#### [BRIEF]
The answer should be one number only, namely how many lines of the records hold the word "Revenue".

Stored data
▼▼▼

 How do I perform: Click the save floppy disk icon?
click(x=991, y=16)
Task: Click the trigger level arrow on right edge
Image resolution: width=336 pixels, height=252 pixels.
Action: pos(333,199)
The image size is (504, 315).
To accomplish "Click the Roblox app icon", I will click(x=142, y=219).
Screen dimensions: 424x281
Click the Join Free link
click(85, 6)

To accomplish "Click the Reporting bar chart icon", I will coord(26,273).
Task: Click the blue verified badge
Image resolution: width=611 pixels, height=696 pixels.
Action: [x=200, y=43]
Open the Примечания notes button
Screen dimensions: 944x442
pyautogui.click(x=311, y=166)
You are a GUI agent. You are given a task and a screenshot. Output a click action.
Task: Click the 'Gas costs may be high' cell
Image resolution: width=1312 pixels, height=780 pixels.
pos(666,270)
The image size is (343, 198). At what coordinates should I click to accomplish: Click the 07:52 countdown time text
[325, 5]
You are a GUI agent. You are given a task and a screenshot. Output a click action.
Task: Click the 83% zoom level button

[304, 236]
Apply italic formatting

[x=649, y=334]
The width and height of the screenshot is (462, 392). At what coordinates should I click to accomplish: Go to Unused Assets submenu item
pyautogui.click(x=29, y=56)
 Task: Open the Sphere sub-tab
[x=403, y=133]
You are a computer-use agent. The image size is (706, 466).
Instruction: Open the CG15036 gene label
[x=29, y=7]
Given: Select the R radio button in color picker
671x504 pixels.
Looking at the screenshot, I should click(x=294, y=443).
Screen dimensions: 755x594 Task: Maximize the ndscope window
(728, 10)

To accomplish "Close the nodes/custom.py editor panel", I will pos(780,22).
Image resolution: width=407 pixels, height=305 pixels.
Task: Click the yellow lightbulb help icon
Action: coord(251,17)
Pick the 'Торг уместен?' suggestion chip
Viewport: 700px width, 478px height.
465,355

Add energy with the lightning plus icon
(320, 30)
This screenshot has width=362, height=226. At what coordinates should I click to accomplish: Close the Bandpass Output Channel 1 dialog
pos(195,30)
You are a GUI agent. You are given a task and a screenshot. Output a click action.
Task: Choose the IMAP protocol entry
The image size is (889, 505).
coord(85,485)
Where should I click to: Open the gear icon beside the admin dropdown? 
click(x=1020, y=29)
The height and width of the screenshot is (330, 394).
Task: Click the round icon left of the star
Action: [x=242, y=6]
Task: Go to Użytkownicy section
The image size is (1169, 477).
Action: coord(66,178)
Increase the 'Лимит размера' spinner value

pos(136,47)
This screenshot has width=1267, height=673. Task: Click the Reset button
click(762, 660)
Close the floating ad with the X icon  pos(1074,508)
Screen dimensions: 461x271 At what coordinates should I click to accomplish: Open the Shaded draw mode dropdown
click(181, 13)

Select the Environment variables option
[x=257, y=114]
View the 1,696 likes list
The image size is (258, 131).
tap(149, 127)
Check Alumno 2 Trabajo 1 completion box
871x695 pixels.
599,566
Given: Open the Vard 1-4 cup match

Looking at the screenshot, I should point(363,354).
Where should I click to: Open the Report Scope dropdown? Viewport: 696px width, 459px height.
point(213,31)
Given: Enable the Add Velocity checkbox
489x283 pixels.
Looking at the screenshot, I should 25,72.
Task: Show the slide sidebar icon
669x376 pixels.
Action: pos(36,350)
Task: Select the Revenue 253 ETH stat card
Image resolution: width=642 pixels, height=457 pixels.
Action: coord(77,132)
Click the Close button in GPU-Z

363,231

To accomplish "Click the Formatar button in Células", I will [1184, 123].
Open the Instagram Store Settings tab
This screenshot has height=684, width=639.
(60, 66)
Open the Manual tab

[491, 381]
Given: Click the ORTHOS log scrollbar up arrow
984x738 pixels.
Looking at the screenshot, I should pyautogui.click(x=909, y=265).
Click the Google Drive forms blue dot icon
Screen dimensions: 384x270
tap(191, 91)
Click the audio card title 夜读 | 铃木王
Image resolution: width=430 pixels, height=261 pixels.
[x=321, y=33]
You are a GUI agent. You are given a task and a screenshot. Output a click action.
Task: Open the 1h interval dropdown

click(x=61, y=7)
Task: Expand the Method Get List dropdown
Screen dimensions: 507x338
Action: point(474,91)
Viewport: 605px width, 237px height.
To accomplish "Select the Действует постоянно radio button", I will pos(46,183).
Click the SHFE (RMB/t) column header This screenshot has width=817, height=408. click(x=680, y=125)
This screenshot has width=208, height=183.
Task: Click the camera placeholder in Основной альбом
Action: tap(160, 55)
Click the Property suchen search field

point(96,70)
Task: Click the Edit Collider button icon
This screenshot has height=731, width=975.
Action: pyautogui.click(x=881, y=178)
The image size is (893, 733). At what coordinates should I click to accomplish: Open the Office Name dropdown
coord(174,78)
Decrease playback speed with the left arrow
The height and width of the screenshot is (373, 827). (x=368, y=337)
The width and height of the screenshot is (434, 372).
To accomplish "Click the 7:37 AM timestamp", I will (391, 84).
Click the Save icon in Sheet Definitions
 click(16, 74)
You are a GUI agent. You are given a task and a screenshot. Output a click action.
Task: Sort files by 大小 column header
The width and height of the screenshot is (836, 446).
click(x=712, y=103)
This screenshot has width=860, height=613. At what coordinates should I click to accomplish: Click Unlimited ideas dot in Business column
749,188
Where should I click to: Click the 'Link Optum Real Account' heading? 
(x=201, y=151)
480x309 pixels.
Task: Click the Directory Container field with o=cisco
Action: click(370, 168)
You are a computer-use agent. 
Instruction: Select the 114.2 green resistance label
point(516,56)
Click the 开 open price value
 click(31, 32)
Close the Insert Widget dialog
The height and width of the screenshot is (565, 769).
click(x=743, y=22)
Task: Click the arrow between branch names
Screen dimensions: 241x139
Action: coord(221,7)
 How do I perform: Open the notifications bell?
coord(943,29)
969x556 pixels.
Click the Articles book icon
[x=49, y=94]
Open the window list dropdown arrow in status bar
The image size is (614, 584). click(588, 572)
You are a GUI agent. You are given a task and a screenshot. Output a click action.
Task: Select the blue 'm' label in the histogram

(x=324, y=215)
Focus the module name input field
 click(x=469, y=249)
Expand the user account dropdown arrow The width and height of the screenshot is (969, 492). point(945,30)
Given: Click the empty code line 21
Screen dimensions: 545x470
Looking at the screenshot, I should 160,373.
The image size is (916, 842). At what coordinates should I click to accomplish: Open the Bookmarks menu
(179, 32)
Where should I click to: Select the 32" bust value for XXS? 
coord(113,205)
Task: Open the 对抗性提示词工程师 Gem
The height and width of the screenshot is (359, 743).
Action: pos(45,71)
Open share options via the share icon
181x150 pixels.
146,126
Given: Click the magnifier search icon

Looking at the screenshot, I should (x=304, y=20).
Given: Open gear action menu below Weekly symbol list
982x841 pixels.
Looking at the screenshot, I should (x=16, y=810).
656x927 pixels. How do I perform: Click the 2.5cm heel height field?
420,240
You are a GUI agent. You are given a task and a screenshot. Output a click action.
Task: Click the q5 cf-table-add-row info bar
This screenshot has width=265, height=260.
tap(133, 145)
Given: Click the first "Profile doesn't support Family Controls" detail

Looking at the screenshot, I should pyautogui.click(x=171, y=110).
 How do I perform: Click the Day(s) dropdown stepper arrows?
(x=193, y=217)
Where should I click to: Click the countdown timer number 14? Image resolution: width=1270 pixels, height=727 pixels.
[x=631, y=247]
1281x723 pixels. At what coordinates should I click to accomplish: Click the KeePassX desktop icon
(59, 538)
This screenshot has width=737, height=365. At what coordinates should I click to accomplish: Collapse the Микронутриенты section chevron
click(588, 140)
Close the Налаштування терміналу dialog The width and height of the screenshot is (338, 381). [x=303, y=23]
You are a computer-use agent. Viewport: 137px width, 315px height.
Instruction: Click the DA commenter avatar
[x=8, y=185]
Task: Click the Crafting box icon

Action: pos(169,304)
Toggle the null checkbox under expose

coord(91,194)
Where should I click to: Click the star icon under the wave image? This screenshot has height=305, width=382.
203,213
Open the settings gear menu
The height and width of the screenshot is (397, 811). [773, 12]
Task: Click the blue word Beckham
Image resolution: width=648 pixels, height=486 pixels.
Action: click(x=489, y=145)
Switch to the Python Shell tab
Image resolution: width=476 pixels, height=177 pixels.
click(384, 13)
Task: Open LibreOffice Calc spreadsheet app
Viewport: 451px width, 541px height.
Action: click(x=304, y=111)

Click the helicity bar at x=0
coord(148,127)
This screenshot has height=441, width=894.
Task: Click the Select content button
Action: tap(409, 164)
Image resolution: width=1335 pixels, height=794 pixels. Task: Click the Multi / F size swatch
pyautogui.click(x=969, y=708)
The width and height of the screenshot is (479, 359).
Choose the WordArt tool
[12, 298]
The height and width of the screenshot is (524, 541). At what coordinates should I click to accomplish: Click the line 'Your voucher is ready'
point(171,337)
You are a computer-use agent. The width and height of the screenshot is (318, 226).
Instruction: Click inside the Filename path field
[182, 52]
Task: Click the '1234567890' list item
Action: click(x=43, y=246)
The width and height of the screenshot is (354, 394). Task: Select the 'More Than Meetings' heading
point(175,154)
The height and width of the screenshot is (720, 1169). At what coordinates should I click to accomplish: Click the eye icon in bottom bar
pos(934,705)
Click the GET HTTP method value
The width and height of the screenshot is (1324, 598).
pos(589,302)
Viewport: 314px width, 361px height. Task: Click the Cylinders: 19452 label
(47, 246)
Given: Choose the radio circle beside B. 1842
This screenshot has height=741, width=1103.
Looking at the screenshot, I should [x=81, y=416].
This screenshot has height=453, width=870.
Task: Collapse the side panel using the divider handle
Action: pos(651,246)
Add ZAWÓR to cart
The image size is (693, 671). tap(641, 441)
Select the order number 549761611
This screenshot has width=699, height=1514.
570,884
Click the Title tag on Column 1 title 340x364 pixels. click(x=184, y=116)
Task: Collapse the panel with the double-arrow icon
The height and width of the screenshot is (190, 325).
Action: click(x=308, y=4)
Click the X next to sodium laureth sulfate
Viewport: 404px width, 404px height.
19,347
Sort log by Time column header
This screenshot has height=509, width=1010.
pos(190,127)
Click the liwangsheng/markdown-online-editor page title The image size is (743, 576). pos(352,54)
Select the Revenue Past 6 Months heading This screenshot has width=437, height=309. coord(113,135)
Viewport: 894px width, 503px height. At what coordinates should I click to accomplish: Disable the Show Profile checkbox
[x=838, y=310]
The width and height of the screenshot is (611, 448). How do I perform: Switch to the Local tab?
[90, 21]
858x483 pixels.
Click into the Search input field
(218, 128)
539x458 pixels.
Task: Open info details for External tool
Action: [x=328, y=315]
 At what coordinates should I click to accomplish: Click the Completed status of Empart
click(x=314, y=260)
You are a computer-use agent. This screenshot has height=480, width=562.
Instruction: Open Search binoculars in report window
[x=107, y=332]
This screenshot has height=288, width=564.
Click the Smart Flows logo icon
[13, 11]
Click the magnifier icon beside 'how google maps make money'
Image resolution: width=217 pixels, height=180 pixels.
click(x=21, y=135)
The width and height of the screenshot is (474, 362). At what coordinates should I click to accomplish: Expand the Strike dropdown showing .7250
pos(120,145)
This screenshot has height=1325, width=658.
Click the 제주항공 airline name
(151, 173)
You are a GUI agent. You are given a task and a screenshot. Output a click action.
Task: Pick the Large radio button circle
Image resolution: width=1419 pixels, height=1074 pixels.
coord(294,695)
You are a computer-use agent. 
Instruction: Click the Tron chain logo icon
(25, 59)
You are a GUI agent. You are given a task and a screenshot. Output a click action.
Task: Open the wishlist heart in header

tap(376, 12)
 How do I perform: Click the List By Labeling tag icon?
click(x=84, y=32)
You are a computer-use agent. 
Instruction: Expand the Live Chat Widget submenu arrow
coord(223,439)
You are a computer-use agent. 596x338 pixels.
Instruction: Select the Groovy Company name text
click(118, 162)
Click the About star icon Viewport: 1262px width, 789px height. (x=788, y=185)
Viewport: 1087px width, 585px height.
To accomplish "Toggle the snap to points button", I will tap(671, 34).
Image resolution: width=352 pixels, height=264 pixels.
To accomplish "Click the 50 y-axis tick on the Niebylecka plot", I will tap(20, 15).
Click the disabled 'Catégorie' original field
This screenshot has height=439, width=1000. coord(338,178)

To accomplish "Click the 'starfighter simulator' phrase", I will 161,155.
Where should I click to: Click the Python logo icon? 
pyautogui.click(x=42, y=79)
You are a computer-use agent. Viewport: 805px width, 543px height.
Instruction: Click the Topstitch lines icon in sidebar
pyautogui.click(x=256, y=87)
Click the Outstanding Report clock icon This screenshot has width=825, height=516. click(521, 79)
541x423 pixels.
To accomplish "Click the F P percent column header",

▲▲▲

#### [RESULT OF THE EXERCISE]
2